Sisters are doing it for themselves at Subway Cinema’s 7th Old School Kung Fu Fest. Corey Yuen's Yes Madam takes this year's theme, “Wonder Women of the Martial Arts," to the next level. What’s better than a take-no-prisoners lady cop gunning for justice? TWO lady cops, fists a-blazing! Yes Madam kicked off Hong Kong’s ‘girls with guns’ genre, spawning six sequels in its In The Line Of Duty series alone.
The film features dream-team Michelle Yeoh and Cynthia Rothrock busting heads back to back in their breakout roles. Yeoh trained at the gym eight hours a day to be able do her own stunts; Rothrock, part of a professional martial arts team, so impressed film scouts they hired her on the spot and changed her character from male to female.

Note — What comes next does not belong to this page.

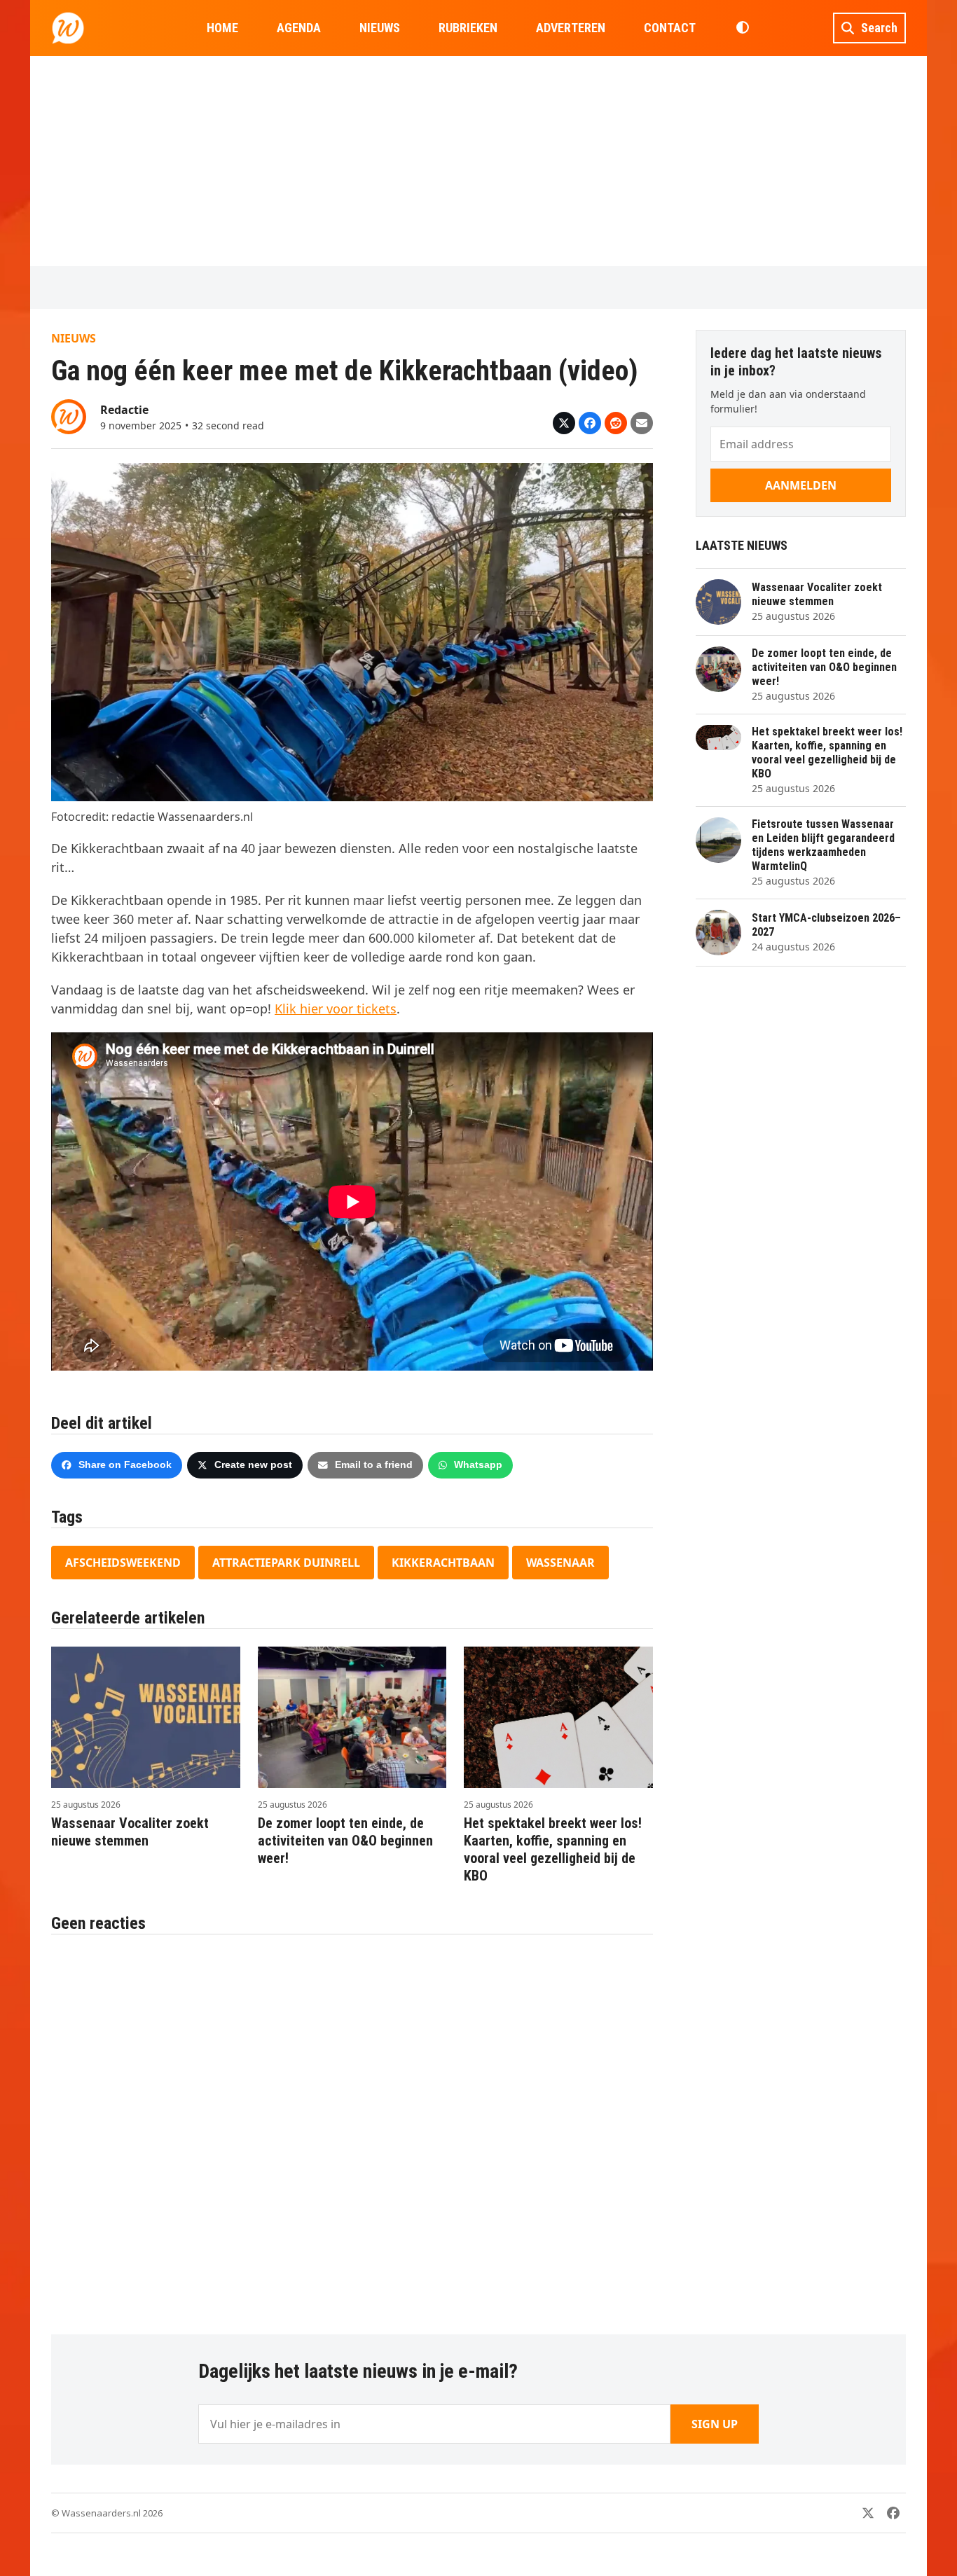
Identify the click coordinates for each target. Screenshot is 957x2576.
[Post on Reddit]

As with so many 80s international action thrillers, the heart of the problem is microfilm. In this case, microfilm containing the details of translucent-shirted Triad leader Mr. Tin’s extensive, unassailable crime ring. Tin's assassin murders an English businessman during a deal gone south. Before he can find the blackmail material, small-time thieves Aspirin and Strepsil break into the room posing as Room Service. They clean the place out, unwittingly taking the microfilm with them.

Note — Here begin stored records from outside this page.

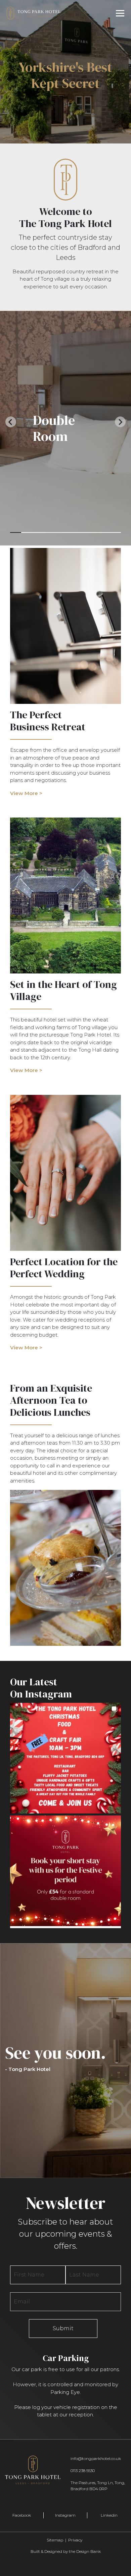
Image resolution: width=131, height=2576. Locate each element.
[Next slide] (120, 421)
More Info (65, 88)
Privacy (75, 2539)
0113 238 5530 (83, 2470)
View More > (26, 793)
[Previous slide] (10, 421)
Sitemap (55, 2539)
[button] (65, 1758)
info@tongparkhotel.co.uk (96, 2458)
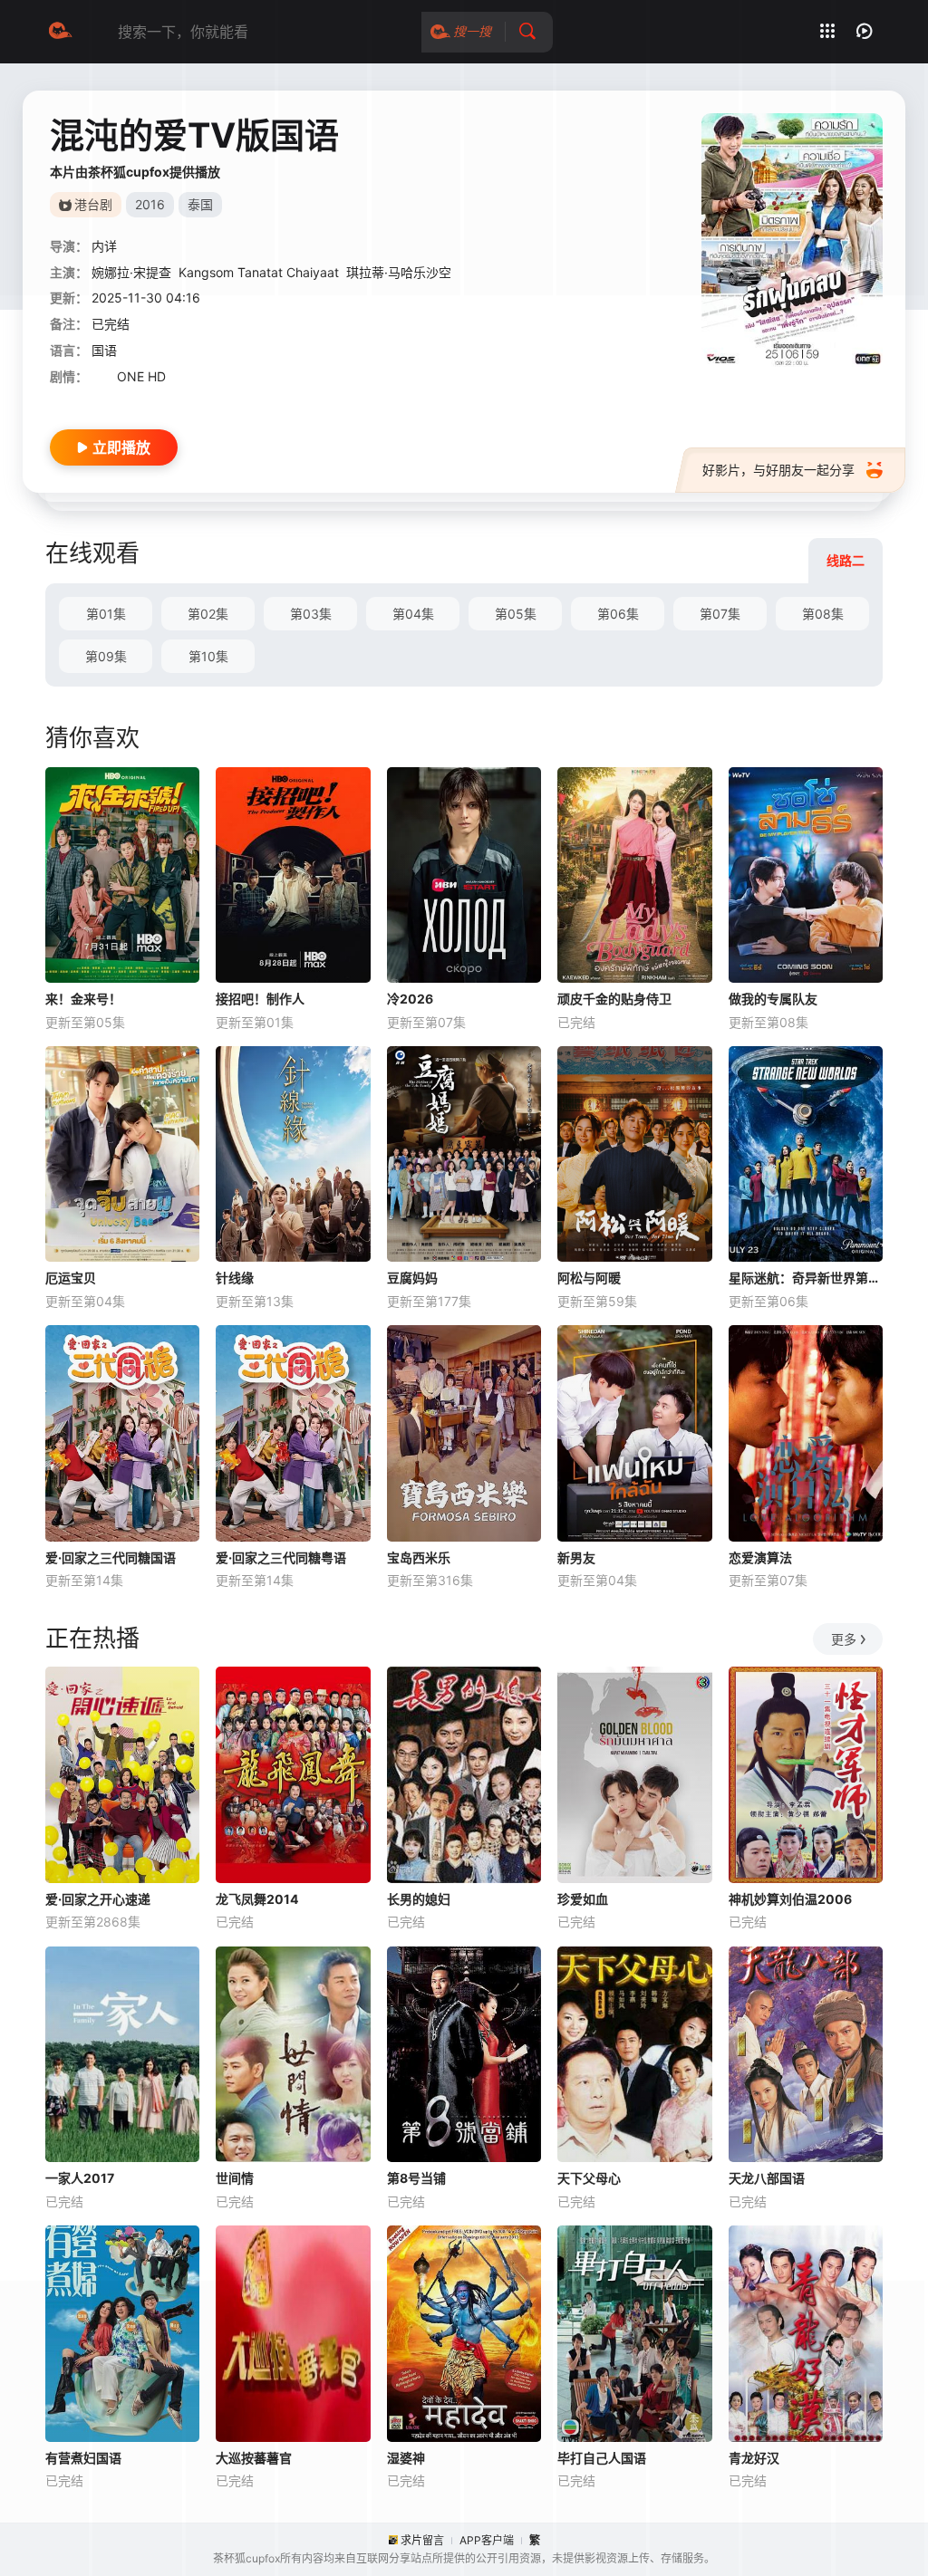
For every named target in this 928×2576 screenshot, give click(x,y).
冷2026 (410, 998)
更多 (843, 1639)
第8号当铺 (416, 2178)
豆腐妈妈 (412, 1277)
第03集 (311, 613)
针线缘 (235, 1277)
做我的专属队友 (773, 998)
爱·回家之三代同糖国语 (110, 1557)
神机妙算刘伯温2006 (790, 1899)
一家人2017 (79, 2178)
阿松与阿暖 (589, 1277)
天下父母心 (589, 2178)
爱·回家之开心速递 (97, 1899)
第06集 (618, 613)
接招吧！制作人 (260, 998)
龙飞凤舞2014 (257, 1899)
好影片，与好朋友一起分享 (778, 469)
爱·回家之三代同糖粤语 (281, 1557)
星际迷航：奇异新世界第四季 (806, 1277)
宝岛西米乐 (418, 1557)
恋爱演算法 (760, 1557)
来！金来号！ (83, 998)
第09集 (106, 656)
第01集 (106, 613)
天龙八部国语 (767, 2178)
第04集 (413, 613)
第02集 (208, 613)
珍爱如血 (582, 1899)
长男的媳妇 (418, 1899)
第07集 (720, 613)
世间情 (235, 2178)
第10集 (208, 656)
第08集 (823, 613)
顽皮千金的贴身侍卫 (614, 998)
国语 (104, 350)
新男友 (576, 1557)
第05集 (515, 613)
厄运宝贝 (70, 1277)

For something named Yes Madam, the film focuses too long on the antics of Aspirin, Strepsil, and partner-in-crime Panadol. Casting director/producer par excellence Tsui Hark (Zu Warriors of Magic Mountain, A Better Tomorrow) as Panadol mostly makes up for it, especially after a bonkers workshop-slapstick scene. The trio run afoul of the law, and Police Head Investigator Ng (Yeoh) realizes they’re the bait she needs to crack Tin’s case wide open.
Rothrock plays detective Carrie Morris, in from Scotland Yard to investigate the businessman’s murder. She meets cute with HK police after a punk makes the mistake of taking her hostage at the airport – one ‘scorpion stinger’ and several roundhouse kicks later, he’s laid out and Morris and Ng are on the case. Ng’s calm matches Morris’ fire as they play good cop, bad cop with perps. Bumbling male coworkers chastise Morris that with her sharp attitude, she won't get married, but both policewomen are so blatantly superior and invested in their jobs it reads as promise more than threat.
From here on out it’s all pastel power-jumpsuits and ladies taking the law into their own hands, leading to the film’s jaw-dropping final fight scene. It’s a glass-smashing, kick-flipping, multi-level battle whose physical brutality and speed will leave you dumbfounded.